Foi o que aconteceu com o secretário de Educação do Paraná, Renato Feder, cujo nome foi descartado poucos dias depois de despontar como favorito ao posto. Sua indicação chegou a ser dada como certa no fim da semana passada, mas depois de sucessivos ataques do grupo ligado a Olavo de Carvalho, Feder disse ter declinado o convite do presidente.
Entre os que seguem cotados, estão o reitor do Instituto Tecnológico da Aeronáutica (ITA), Anderson Ribeiro Correia, o atual secretário de Alfabetização, Carlos Nadalim, a secretária de Educação Básica do MEC, Ilona Becskehazy, e o reitor da Universidade do Oeste de Santa Catarina (Unoesc), Aristides Cimadon. Também é apontado para o cargo Marcos Vinícius Rodrigues, professor da Fundação Getulio Vargas (FGV), engenheiro e ex-presidente do Instituto Nacional de Estudos e Pesquisas Educacionais Anísio Teixeira (Inep). Segue na lista o advogado Sérgio Sant´Ana, que já foi assessor do MEC. Outra possibilidade seria efetivar o atual interino, Paulo Vogel.
“Quando você tem muitos nomes, você não tem nenhum. Isso especificamente mostra que há, dentro do governo, uma falta de consenso sobre quem deve ser o substituto e a concorrência grande entre as correntes políticas”, entende o cientista político Creomar de Souza, CEO da Dharma Political Risk and Strategy. Para ele, há uma dificuldade do governo em estabelecer uma agenda de políticas públicas em várias áreas, não só na educação.
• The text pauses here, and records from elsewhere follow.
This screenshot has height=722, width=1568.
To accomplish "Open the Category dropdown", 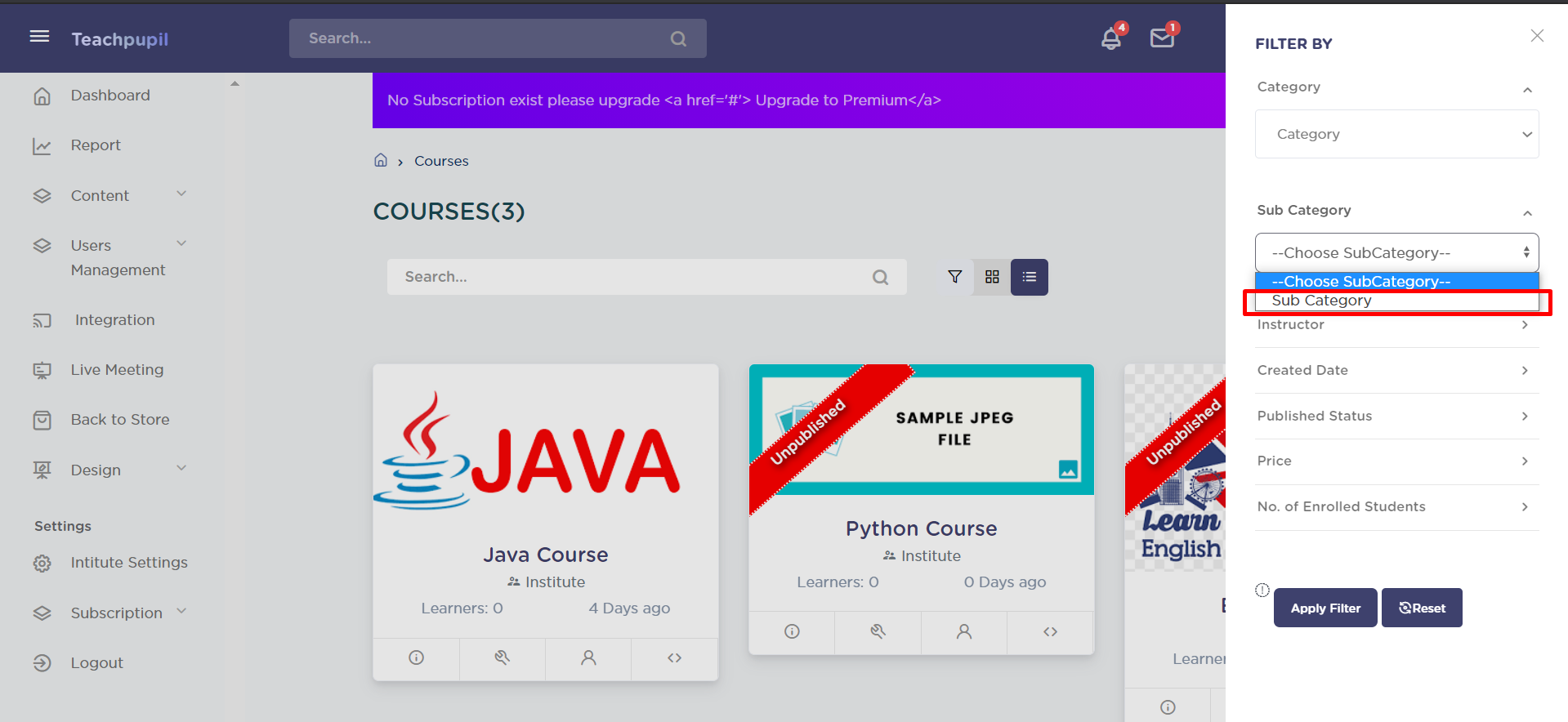I will tap(1396, 134).
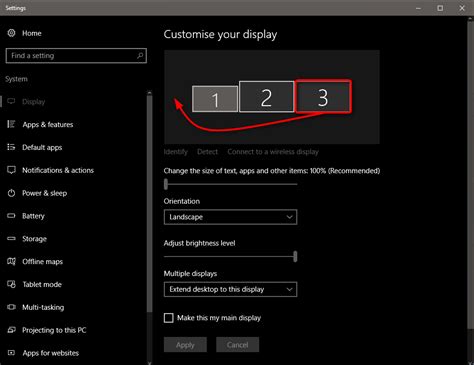Open Apps & features via its icon
This screenshot has width=474, height=365.
click(x=11, y=124)
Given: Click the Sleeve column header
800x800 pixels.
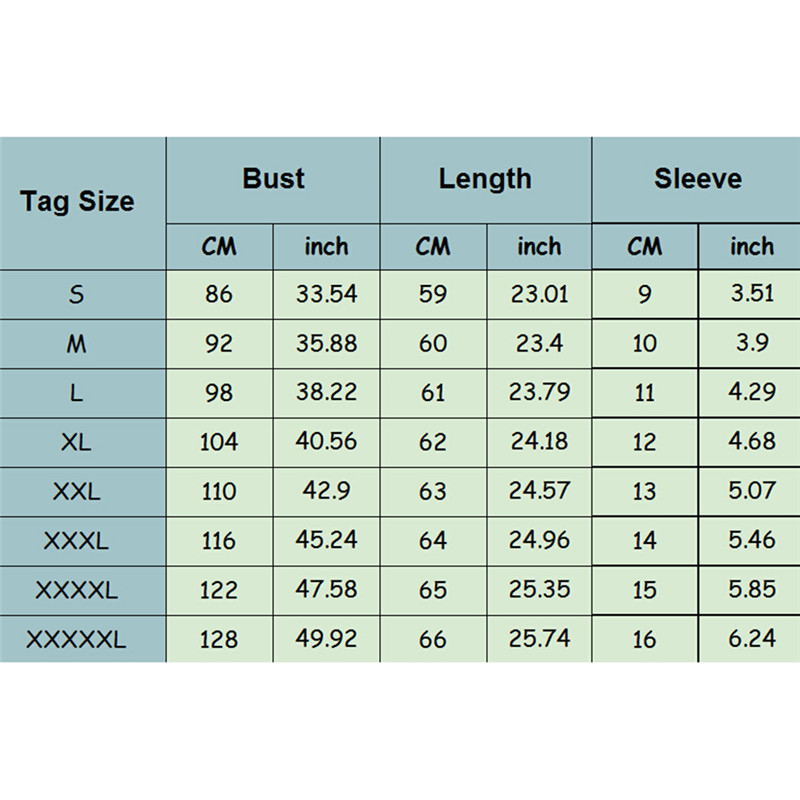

Deputados avaliam que seria um avanço se o nome não for ligado ao grupo olavista, mas consideram fundamental que haja respaldo político do presidente para o escolhido, dando como certos os ataques que virão das outras alas. Para o diretor do Todos pela Educação, será preciso afastar ou, pelo menos, neutralizar os grupos radicais. “Sem isso, o MEC continuará um foco de tensão e um berço de crises para o governo”, disse João Marcelo Borges.